[Stored data]

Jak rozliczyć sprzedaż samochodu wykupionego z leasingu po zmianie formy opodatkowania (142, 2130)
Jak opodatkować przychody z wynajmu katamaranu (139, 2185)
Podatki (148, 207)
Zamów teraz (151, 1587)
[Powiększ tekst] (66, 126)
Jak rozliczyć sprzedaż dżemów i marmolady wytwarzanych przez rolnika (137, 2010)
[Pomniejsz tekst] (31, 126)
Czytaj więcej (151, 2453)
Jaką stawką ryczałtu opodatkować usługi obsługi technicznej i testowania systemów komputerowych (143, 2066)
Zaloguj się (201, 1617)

§ TASK DIRECTIONS
Each record is to be restated word for word.

§ WRITTEN REPLY
Jak rozliczyć sprzedaż samochodu wykupionego z leasingu po zmianie formy opodatkowania (142, 2130)
Jak opodatkować przychody z wynajmu katamaranu (139, 2185)
Podatki (148, 207)
Zamów teraz (151, 1587)
[Powiększ tekst] (66, 126)
Jak rozliczyć sprzedaż dżemów i marmolady wytwarzanych przez rolnika (137, 2010)
[Pomniejsz tekst] (31, 126)
Czytaj więcej (151, 2453)
Jaką stawką ryczałtu opodatkować usługi obsługi technicznej i testowania systemów komputerowych (143, 2066)
Zaloguj się (201, 1617)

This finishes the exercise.